_What is expected_:
When you reach the line holding "Task: Switch to the Course Listing tab" in the material below, return that line and each one after it, word for word, with the pictures dropped.
Top of Listed entries
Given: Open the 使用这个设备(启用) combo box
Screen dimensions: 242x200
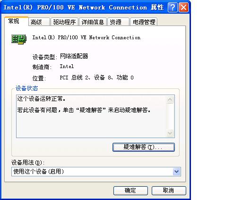Looking at the screenshot, I should coord(96,172).
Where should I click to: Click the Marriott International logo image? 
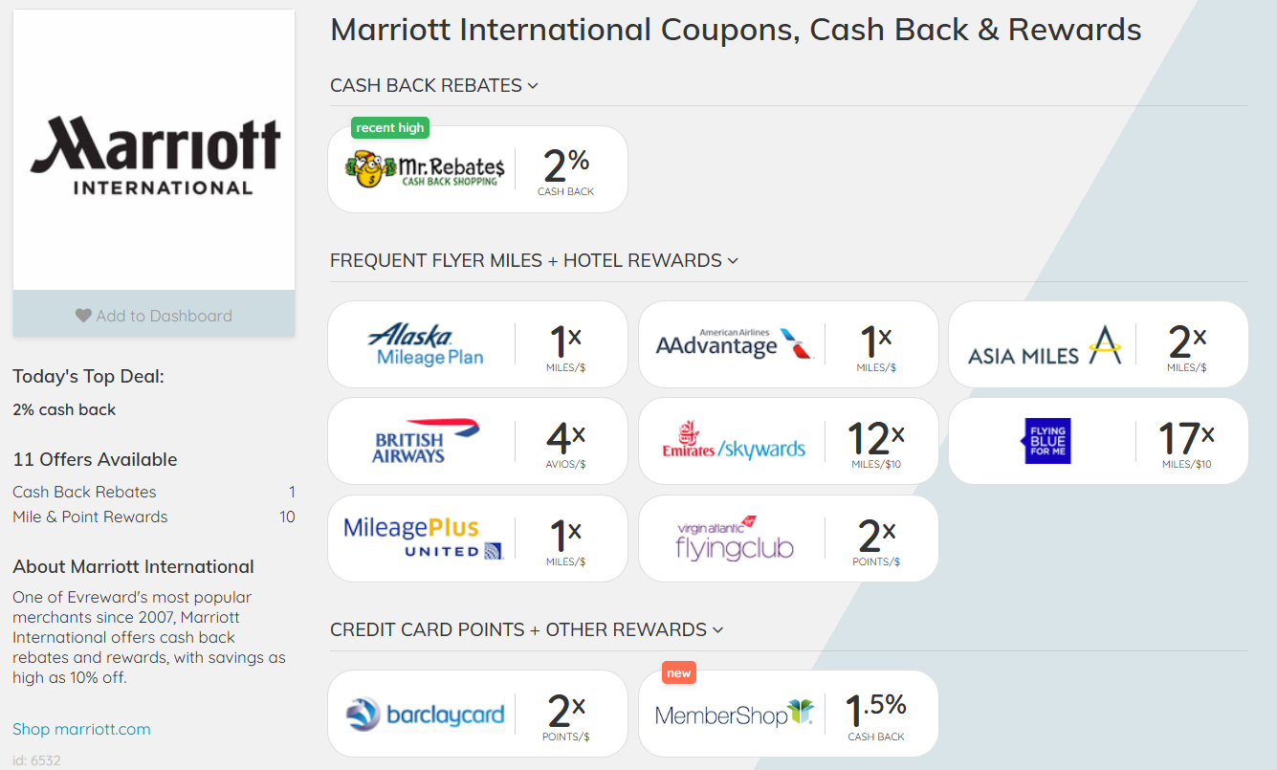154,151
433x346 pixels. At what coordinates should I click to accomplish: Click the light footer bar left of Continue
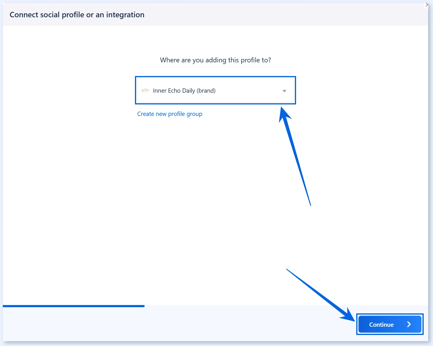coord(179,324)

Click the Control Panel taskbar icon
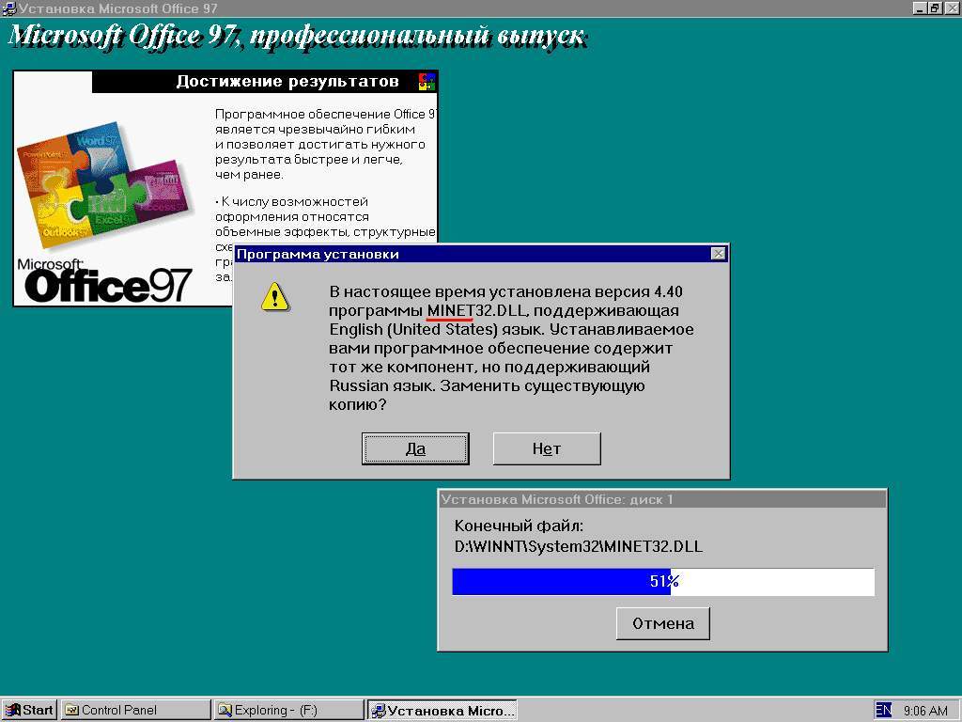tap(71, 710)
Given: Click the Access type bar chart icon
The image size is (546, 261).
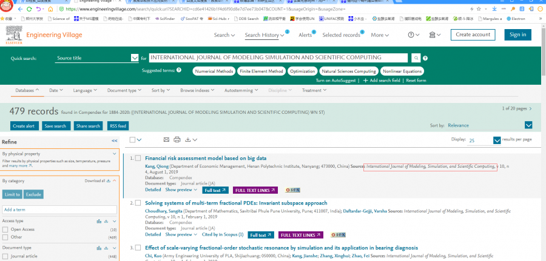Looking at the screenshot, I should click(x=98, y=221).
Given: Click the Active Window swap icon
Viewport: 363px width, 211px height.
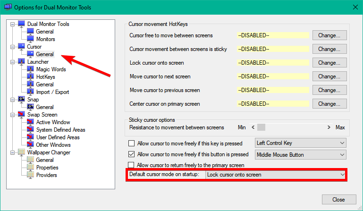Looking at the screenshot, I should pos(31,122).
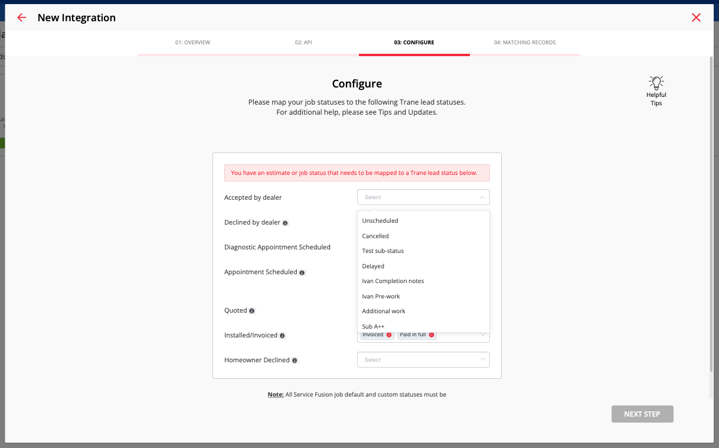Collapse the Accepted by dealer dropdown
Viewport: 719px width, 448px height.
tap(482, 197)
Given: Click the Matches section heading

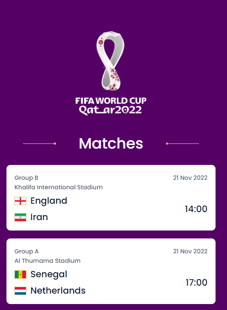Looking at the screenshot, I should [111, 144].
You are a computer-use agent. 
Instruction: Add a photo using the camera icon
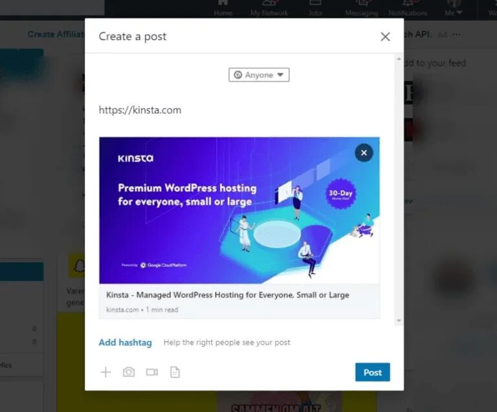tap(129, 372)
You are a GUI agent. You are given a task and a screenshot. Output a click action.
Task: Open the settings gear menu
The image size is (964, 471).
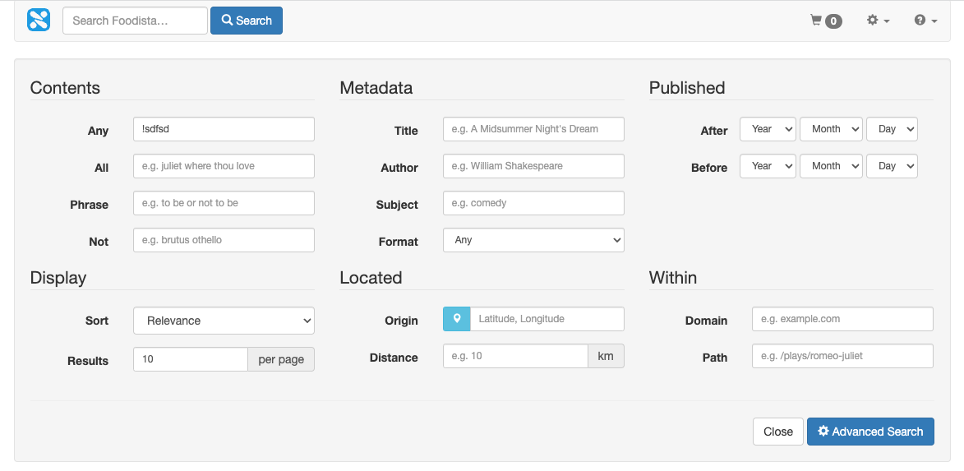click(878, 21)
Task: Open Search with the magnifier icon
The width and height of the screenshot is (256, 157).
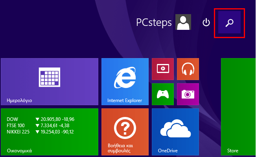Action: [229, 23]

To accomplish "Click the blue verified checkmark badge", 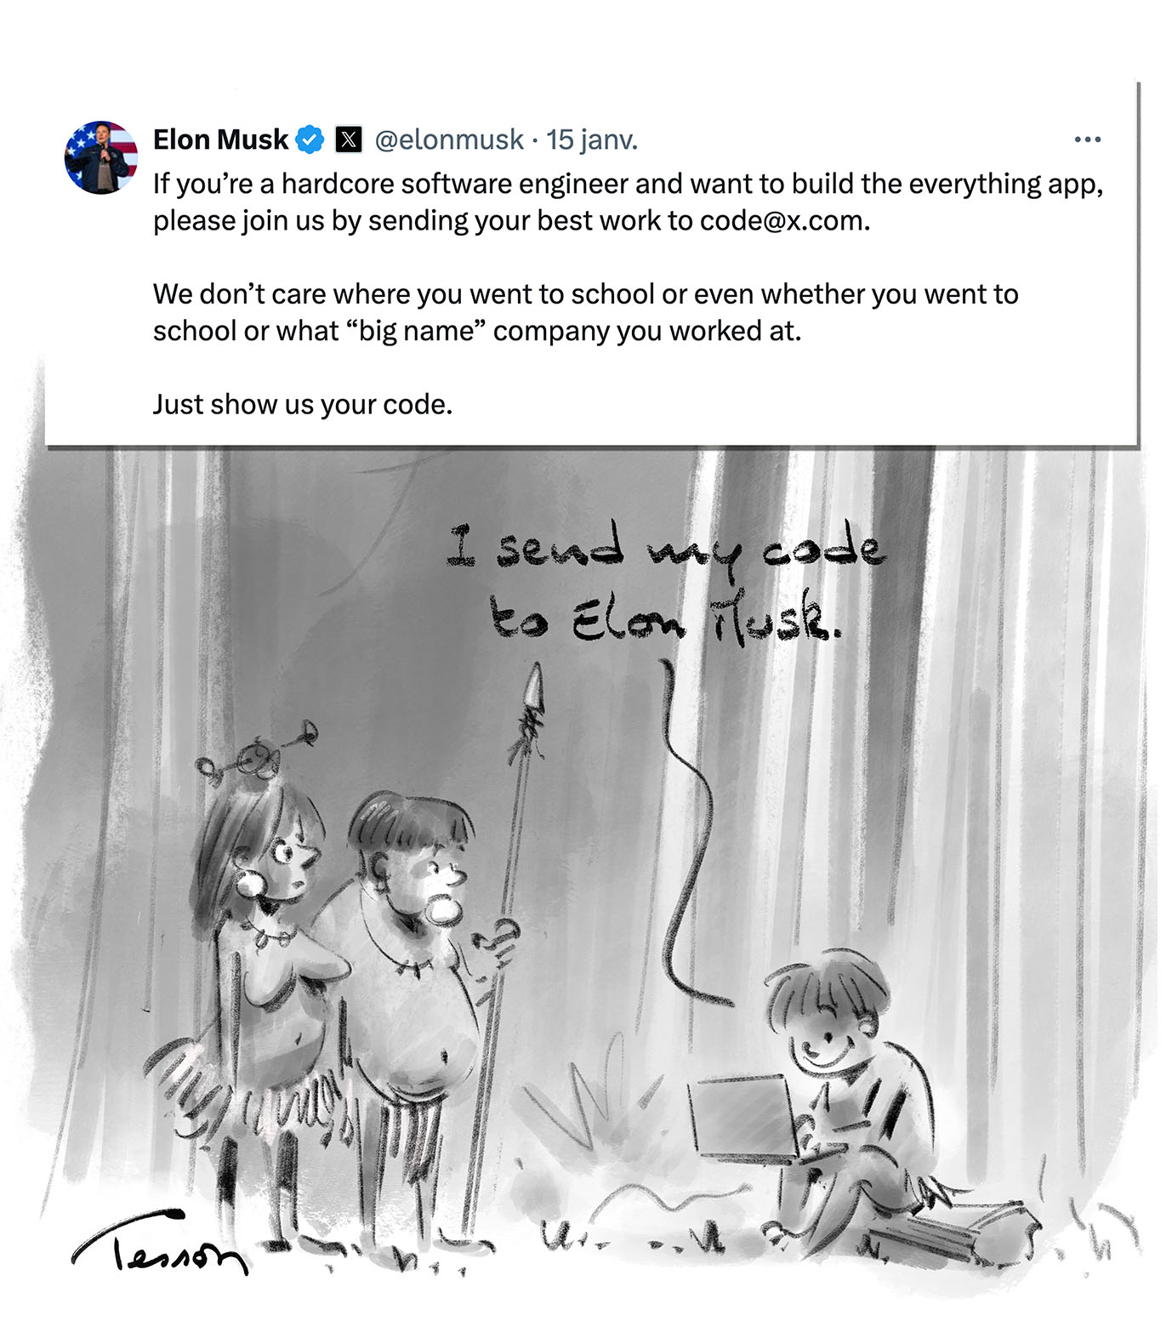I will point(310,139).
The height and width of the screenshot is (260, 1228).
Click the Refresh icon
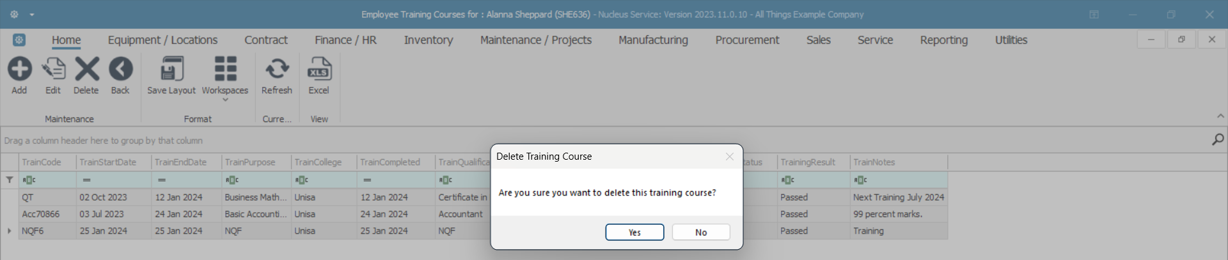(x=277, y=69)
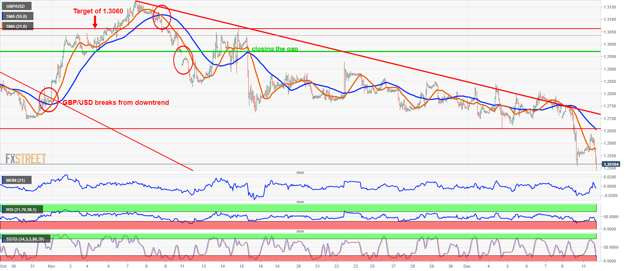Image resolution: width=627 pixels, height=271 pixels.
Task: Click the RSI (21,70,30,1) indicator label
Action: 21,210
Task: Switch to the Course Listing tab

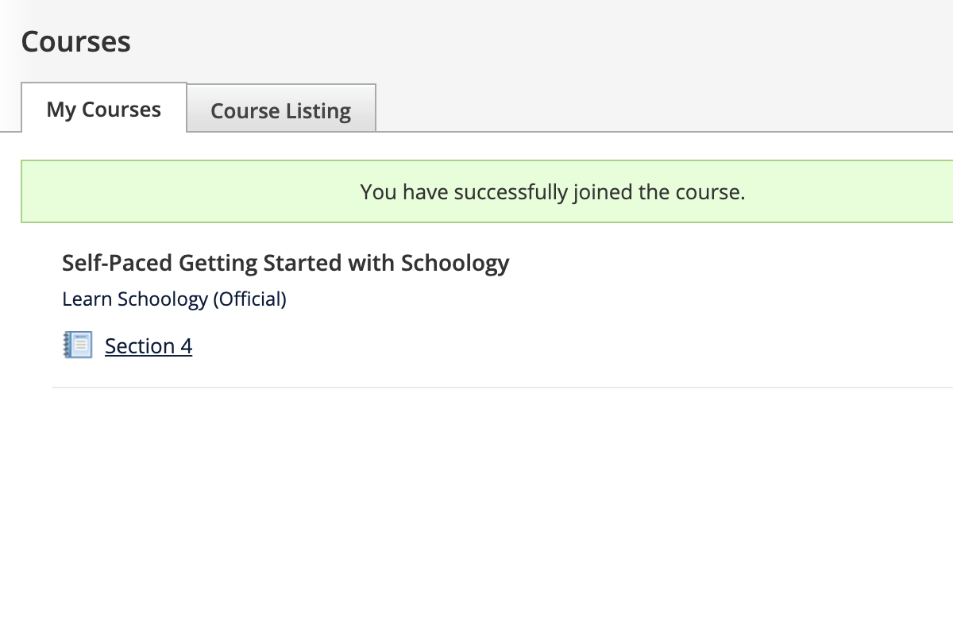Action: click(280, 110)
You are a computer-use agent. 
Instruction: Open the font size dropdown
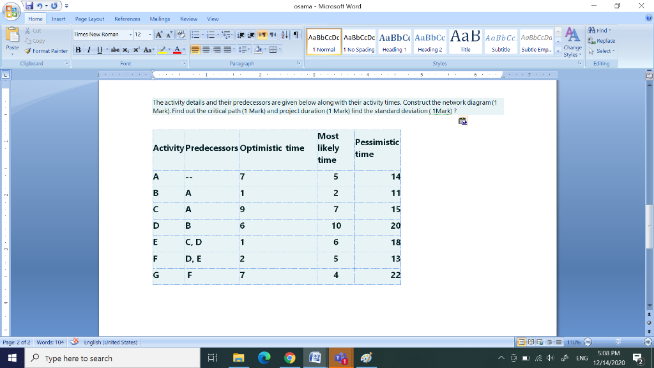click(x=149, y=35)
Bottom of Listed entries
_Result_:
Task: Switch to the Course Listing tab

Action: click(280, 110)
You are a computer-use agent. 
Instruction: Open the font size dropdown
click(x=149, y=35)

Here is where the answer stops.